Alden smiled to himself and said nothing for a while. When they were a mile or two down the river he remarked, “So I see you changed your mind, Jean. Do you think better of the river now?”
“No, m’sieu’, I think the same.”
“Well then?”
“Because I must share the luck with you whether it is good or bad. It is no shame to have fear. The shame is not to face it. But one thing I ask of you—”
“And that is?”
“Kneel as low in the canoe as you can, paddle steady, and do not dodge when a wave comes.”
Alden was half inclined to turn back, and give it up. But pride made it difficult to say the word. Besides the fishing was sure to be superb; not a line had been wet there since last year. It was worth a little risk.

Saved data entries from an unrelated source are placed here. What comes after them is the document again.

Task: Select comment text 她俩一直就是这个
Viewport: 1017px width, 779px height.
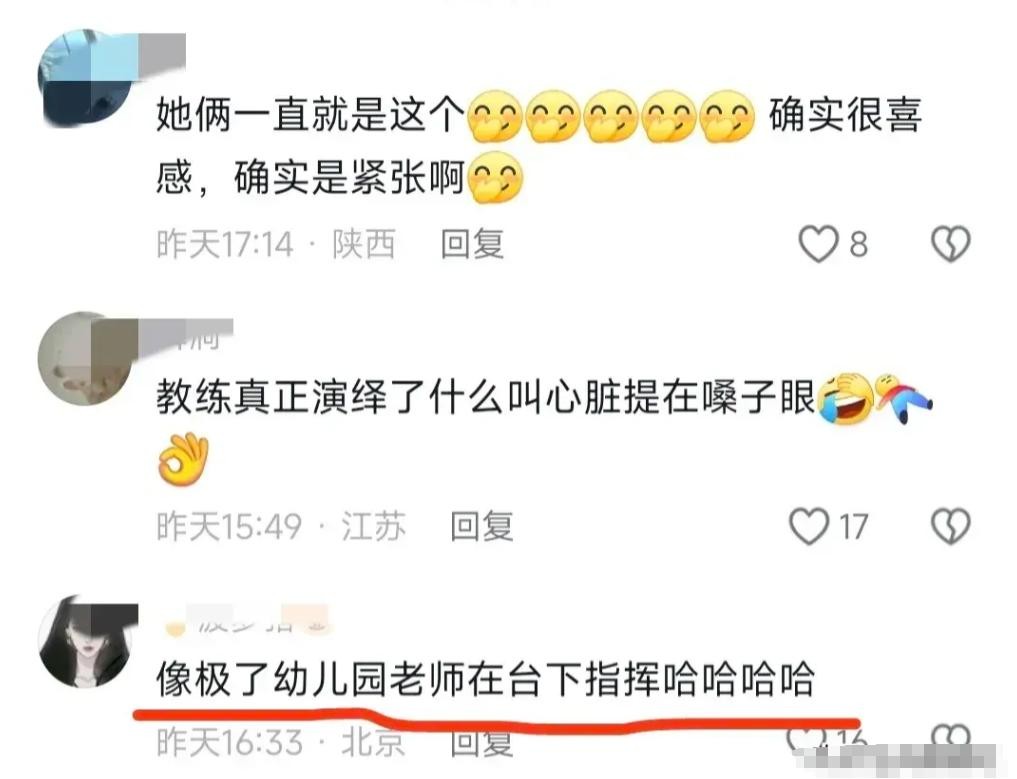Action: coord(310,115)
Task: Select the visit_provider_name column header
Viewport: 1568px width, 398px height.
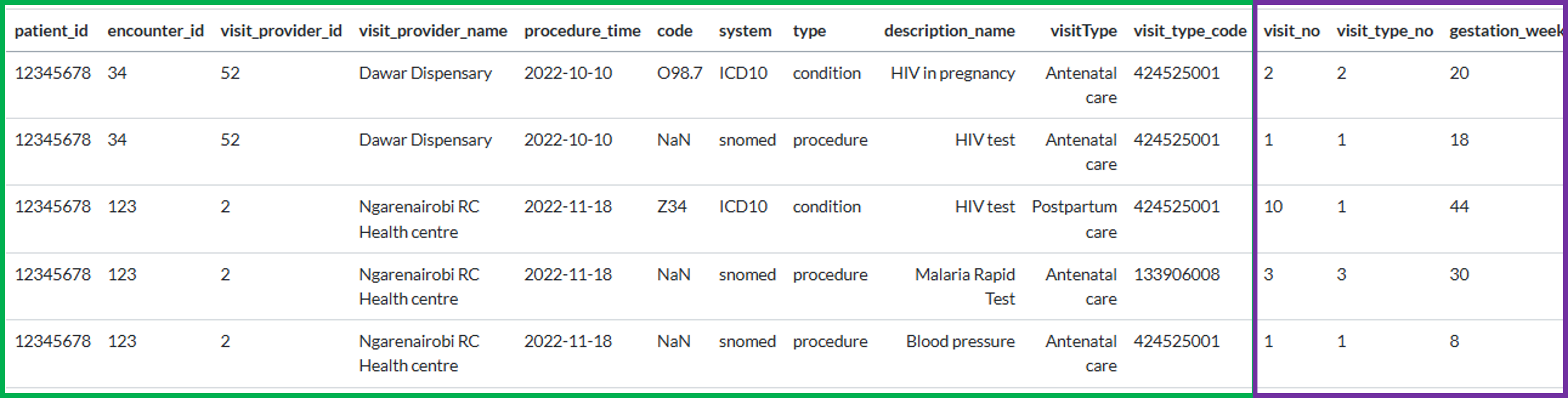Action: click(433, 31)
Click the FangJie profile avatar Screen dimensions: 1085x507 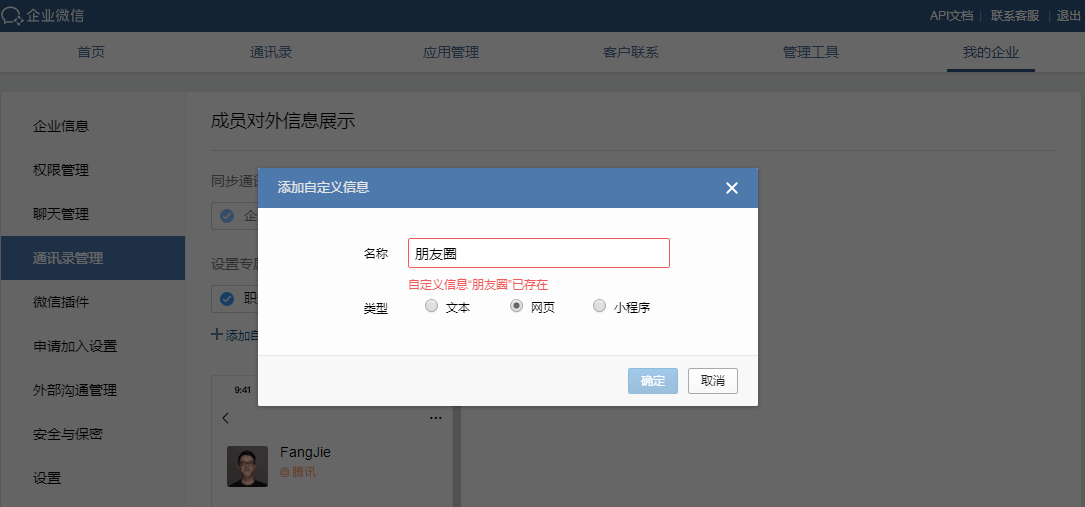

The danger could not be so very great after all. How fair the river ran,—a current of living topaz between banks of emerald! What but good luck could come on such a day?
The canoe was gliding down the last smooth stretch. Alden lifted his head, as they turned the corner, and for the first time saw the passage close before him. His face went white, and he set his teeth.
The left-hand branch of the river, cleft by the rocky point of the island, dropped at once into a tumult of yellow foam and raved downward along the northern shore. The right-hand branch swerved away to the east, running with swift, silent fury. On the lower edge of this desperate race of brown billows, a huge whirlpool formed and dissolved every two or three minutes, now eddying round in a wide backwater into a rocky bay on the end of the island, now swept away by the rush of waves into the white rage of the rapids below.
There was the secret pathway. The trick was, to dart across the right-hand current at the proper moment, catch the rim of the whirlpool as it swung backward, and let it sweep you around to the end of the island. It was easy enough at low water. But now?